» **Instructions for the task**
For each line below that contains the string "Поширити", copy that line.

» **Records shown**
___

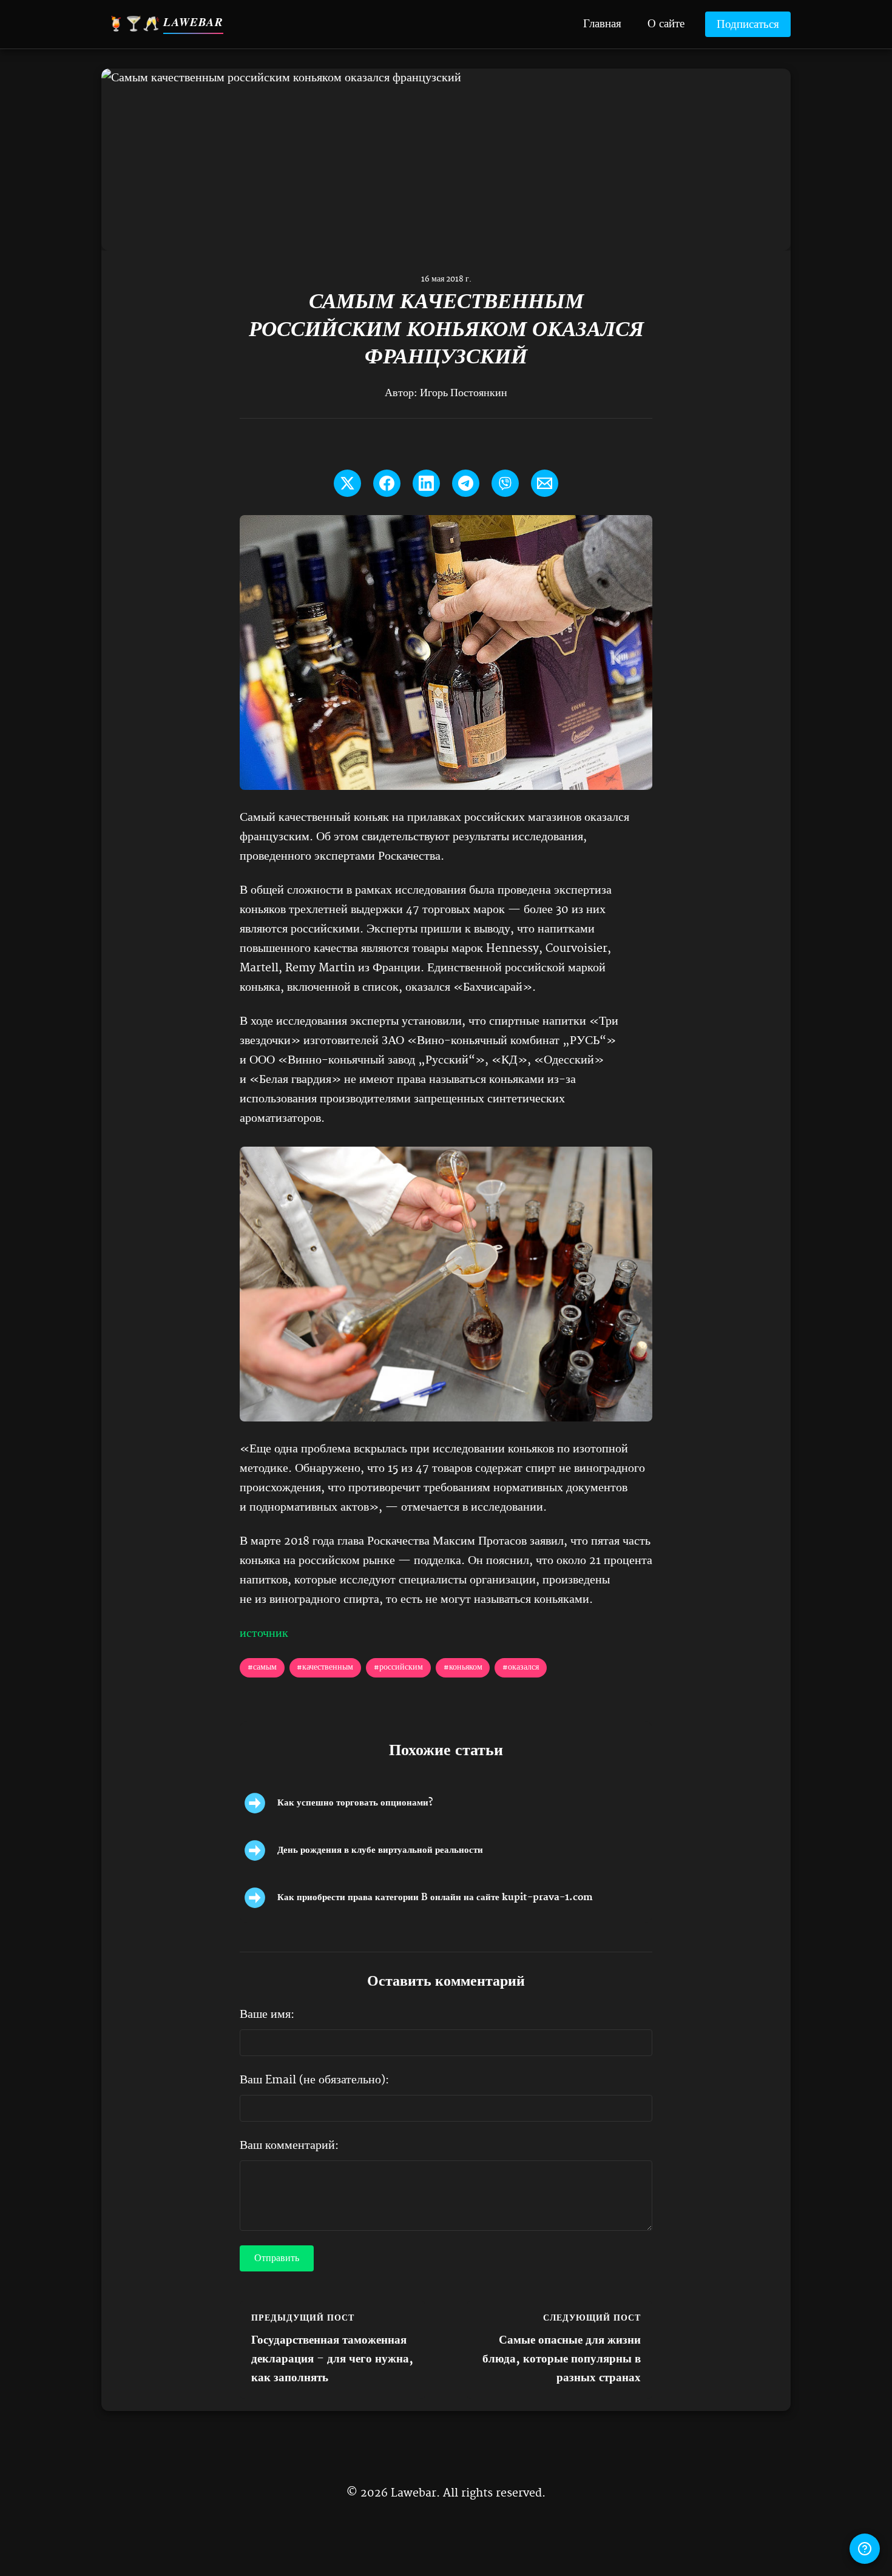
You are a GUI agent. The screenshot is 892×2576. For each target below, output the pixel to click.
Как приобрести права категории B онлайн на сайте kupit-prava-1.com (435, 1897)
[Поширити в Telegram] (465, 483)
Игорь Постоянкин (463, 393)
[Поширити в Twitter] (347, 483)
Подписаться (748, 25)
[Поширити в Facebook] (386, 483)
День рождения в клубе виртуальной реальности (380, 1850)
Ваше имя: (267, 2014)
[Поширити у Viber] (505, 483)
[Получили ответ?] (865, 2549)
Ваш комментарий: (289, 2146)
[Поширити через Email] (544, 483)
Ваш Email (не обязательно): (314, 2080)
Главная (602, 22)
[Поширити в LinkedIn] (426, 483)
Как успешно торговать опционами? (355, 1803)
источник (264, 1633)
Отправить (276, 2258)
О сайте (665, 22)
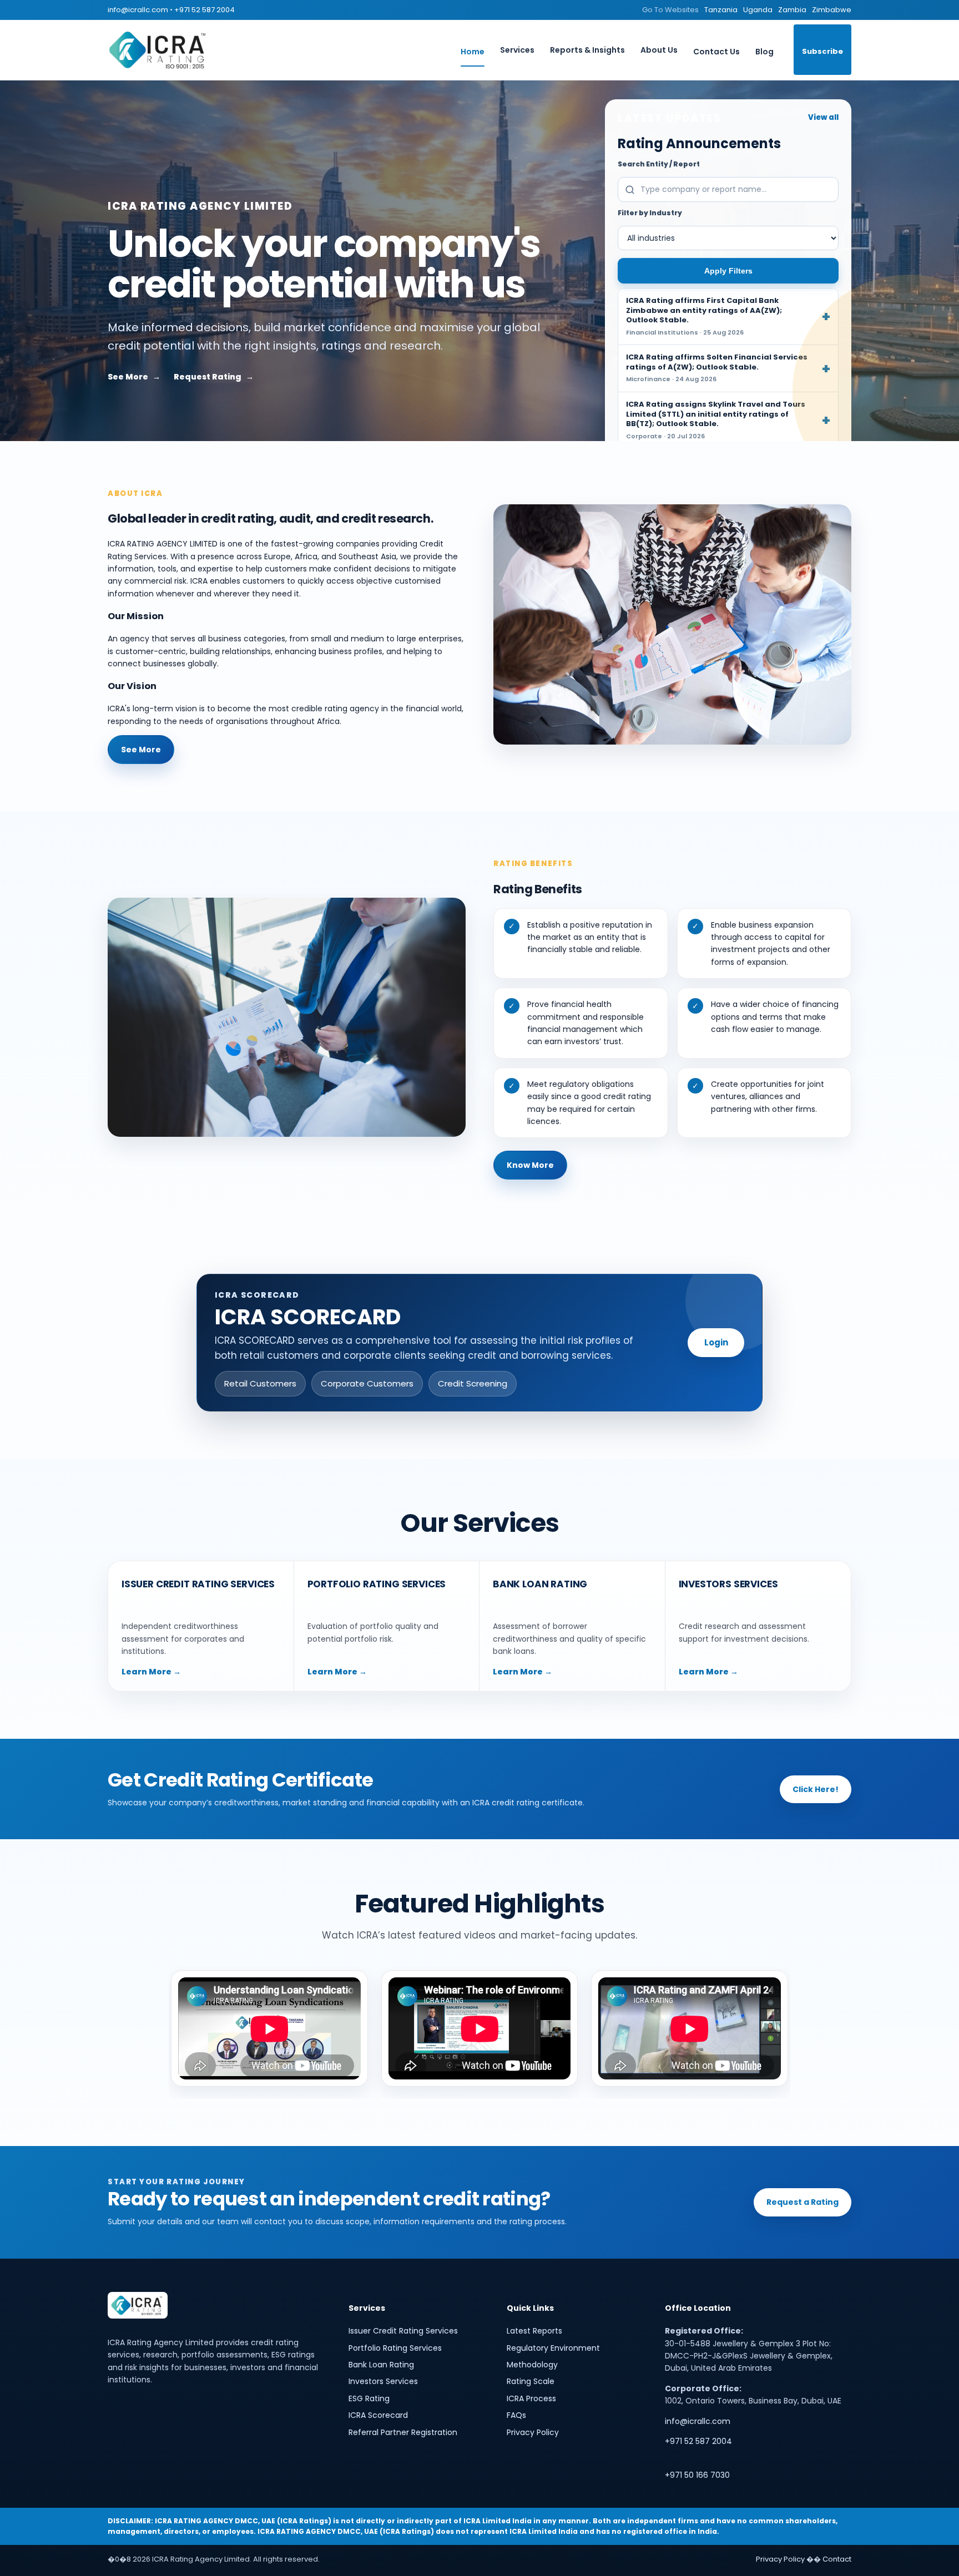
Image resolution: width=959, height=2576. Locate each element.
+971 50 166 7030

___

» **Task output**
[Поширити в Telegram] (465, 483)
[Поширити в Twitter] (347, 483)
[Поширити в Facebook] (386, 483)
[Поширити у Viber] (505, 483)
[Поширити через Email] (544, 483)
[Поширити в LinkedIn] (426, 483)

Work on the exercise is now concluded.